Итак, Рекин пришел и ушел. Ни он мне не понравился, ни я ему. Записи учителей гласили «Мог бы и лучше» или «Вялые усилия в этом семестре», и думаю, они, видимо, были правы. Исключая два положительных отзыва: я стал хорошим рисовальщиком и неплохим любительским актером. Играл в «Венецианском купце», ну, не Шейлока, конечно, и в обычных школьных одноактных пьесках, где получал истинное наслаждение, подавая реплики партнерам.
В искусстве рисования я достиг вершины формы, чему был весьма рад, так как, терпя неудачи в широком диапазоне предметов, я все же хотел быть хоть в чем-то лучше остальных. Основываясь на своих успехах в рисовании и живописи, в возрасте 16 лет я – перед самыми выпускными экзаменами – написал родителям, чтобы они забрали меня из школы, поскольку-де уже могу работать дизайнером-костюмером.
Это вызвало у окружающих прямо таки физическую боль. Учителя Рекина искренне считали, что покинуть школу, не получив никакой квалификации, просто чудовищно, а мое дизайнерство не стоит и выеденного яйца.
Отец был не только согласен с ними, но и дополнительно сокрушался о том, что такая профессия, по его мнению, не только не принесет дохода, а хуже – приведет меня в стан безработных.
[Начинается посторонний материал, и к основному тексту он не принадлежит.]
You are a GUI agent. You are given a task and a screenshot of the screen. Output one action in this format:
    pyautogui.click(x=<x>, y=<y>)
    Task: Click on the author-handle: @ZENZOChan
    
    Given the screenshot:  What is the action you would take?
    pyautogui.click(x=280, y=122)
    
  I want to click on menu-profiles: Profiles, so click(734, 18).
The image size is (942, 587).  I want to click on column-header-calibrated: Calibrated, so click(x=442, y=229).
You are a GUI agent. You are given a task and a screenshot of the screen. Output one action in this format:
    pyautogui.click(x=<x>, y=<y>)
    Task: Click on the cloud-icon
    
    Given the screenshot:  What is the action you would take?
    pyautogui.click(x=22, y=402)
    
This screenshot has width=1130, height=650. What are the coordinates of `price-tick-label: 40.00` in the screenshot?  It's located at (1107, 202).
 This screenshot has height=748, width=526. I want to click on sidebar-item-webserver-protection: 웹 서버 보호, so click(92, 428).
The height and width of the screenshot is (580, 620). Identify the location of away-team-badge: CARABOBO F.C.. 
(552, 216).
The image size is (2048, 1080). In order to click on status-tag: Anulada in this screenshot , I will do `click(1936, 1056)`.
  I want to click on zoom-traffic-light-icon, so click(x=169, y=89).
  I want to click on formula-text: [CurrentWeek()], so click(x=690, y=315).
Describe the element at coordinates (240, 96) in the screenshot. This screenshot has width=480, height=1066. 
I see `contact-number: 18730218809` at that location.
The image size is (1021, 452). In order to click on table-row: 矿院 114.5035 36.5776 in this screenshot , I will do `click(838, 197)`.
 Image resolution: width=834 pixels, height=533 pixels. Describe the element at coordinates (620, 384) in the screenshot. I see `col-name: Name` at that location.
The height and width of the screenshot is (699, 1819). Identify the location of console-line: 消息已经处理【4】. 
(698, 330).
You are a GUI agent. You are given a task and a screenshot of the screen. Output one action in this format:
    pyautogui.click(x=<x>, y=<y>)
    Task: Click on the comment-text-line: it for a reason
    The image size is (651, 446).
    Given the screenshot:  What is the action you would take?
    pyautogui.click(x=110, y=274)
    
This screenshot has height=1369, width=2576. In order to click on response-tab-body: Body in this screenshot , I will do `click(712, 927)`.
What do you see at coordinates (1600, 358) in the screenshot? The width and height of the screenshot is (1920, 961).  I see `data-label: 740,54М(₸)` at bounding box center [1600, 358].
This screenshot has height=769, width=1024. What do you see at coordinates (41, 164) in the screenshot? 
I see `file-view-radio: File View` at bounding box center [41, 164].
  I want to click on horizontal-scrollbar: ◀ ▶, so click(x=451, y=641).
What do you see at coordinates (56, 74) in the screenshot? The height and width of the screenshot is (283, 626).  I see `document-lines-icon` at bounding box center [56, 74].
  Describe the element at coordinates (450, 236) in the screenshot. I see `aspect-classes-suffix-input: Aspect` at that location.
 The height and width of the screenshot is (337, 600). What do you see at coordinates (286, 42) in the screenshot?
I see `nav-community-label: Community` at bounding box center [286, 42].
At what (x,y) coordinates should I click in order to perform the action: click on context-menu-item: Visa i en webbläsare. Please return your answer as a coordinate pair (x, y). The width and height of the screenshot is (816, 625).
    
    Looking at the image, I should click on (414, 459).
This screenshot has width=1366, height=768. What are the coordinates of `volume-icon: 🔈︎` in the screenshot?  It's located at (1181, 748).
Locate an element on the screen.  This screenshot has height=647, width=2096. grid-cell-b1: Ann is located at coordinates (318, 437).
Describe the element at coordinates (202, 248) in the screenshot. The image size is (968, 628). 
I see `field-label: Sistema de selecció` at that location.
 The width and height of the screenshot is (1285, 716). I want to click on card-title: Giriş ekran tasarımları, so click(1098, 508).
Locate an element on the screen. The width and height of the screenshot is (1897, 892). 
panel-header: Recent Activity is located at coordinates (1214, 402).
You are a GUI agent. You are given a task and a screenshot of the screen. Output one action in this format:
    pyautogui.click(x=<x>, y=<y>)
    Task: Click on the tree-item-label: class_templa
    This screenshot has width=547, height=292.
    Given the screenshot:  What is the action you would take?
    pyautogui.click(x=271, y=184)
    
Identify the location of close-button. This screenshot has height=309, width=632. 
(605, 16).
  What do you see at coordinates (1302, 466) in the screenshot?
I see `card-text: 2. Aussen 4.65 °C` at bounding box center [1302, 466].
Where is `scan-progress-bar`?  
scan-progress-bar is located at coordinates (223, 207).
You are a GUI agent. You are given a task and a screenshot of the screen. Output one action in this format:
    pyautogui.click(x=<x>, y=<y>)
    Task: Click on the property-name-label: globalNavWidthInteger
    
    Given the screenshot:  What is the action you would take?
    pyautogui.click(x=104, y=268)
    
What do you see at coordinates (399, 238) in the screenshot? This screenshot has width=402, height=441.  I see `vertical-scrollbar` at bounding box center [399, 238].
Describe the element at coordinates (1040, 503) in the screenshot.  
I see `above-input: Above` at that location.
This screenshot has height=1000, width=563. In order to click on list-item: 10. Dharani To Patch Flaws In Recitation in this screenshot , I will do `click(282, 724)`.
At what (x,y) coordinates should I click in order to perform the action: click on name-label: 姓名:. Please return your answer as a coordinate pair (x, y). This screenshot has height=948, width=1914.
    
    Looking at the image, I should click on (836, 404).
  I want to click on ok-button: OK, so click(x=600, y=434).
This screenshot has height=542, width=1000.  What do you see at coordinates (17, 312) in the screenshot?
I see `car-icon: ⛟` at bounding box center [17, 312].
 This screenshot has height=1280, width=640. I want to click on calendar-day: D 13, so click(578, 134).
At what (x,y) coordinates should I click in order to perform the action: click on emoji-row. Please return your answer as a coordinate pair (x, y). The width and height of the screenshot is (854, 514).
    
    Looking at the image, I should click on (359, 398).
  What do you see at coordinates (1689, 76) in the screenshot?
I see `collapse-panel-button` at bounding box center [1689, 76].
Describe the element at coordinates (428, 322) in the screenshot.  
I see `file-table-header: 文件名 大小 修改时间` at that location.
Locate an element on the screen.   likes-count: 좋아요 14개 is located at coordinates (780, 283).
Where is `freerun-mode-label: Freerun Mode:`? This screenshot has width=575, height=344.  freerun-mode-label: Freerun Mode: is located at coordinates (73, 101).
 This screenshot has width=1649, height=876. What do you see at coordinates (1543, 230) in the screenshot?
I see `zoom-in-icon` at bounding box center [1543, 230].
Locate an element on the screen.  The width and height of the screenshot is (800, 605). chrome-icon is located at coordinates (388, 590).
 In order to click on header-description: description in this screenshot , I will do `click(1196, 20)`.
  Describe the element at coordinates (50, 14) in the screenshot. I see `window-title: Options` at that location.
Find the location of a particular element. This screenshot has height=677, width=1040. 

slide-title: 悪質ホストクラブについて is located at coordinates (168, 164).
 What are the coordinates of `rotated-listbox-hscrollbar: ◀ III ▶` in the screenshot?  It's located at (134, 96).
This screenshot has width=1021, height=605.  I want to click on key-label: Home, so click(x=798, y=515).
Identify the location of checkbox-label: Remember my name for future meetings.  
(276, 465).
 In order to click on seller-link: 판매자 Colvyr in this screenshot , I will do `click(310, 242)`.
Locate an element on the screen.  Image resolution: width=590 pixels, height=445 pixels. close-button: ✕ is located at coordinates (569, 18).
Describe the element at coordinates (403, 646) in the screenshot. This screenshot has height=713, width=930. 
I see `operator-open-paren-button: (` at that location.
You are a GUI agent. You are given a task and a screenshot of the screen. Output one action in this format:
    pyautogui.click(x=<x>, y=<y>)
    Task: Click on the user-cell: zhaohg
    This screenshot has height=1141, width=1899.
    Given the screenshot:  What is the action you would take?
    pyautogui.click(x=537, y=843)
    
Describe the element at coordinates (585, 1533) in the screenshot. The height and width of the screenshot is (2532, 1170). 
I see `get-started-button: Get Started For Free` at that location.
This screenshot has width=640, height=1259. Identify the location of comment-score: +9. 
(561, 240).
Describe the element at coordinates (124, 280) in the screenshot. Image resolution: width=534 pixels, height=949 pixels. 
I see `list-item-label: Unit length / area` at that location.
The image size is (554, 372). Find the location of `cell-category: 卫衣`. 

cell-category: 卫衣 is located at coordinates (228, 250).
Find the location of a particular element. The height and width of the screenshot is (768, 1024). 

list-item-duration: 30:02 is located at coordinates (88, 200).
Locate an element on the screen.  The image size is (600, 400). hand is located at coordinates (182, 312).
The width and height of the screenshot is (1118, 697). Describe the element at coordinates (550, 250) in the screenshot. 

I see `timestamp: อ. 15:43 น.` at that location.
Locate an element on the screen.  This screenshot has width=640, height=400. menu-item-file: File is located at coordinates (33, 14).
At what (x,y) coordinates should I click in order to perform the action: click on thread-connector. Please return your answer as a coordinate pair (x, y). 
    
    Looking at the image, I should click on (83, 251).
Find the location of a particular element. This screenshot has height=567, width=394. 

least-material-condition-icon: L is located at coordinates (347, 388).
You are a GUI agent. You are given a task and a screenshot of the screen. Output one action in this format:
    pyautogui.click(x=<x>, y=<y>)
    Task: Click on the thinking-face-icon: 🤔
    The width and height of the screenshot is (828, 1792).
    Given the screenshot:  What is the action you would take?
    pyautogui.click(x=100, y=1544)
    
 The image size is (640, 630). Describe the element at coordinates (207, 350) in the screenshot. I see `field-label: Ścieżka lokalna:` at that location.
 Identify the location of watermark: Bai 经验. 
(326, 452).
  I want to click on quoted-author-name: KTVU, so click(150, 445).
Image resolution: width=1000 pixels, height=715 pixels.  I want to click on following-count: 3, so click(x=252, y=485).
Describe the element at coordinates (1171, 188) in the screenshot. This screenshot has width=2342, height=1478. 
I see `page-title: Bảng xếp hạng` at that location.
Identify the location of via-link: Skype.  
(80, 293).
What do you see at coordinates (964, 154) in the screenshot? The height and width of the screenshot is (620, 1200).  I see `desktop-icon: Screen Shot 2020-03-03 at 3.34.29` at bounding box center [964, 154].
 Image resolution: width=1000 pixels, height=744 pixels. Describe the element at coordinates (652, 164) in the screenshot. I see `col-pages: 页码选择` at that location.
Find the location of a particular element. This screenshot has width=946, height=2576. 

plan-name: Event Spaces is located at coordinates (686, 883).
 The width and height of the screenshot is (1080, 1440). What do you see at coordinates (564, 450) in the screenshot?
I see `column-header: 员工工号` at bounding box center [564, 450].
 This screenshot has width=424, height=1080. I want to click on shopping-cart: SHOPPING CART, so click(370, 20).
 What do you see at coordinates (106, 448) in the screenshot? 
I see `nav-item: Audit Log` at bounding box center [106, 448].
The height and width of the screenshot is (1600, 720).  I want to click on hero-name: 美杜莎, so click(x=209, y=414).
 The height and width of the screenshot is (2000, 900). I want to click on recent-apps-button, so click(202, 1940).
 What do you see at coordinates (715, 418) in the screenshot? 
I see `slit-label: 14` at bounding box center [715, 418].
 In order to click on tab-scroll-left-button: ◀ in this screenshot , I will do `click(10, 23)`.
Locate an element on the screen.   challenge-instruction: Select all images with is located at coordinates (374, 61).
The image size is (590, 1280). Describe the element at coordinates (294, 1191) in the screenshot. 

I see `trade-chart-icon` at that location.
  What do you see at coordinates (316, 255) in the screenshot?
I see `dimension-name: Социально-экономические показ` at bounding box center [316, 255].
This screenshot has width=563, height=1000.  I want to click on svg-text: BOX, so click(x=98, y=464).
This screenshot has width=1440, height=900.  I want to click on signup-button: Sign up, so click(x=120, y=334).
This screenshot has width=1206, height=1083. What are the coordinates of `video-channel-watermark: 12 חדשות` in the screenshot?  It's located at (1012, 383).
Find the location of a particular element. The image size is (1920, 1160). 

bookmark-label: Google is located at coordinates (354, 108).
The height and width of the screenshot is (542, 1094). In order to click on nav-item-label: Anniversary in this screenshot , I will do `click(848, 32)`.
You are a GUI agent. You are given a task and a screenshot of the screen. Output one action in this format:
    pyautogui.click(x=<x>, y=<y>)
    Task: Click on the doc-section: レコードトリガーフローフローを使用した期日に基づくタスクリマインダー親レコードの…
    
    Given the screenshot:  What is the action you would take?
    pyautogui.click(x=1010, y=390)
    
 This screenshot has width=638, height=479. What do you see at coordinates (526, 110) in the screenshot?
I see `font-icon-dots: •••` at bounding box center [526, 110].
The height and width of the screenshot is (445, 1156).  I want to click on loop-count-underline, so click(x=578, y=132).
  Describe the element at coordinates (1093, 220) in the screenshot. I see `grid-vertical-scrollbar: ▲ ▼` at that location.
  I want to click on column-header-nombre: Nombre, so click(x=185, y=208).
Впрочем, этого не произошло.
И вот, несмотря на то, что я мог отличать плохой дизайн от хорошего, мог рисовать и создавать новые формы одежды, а моим единственным желанием было — стать дизайнером, я пошел по на удивление нелогичному для сына и наследника пути – прямиком в семейный бизнес, не питая к нему никакого интереса и надежды на успех.
Поскольку… если бы Вы прошли семь школ, подобно семи кругам ада, из одной были бы просто изгнаны, а единственное Ваше призвание оказалось поруганным, Вы бы уповали на любой шанс, так что 10 сентября 1950 года в мебельном магазине Уолтона появился худенький, розовощекий, полуобразованный, кучерявый паренек чуть старше 16 лет.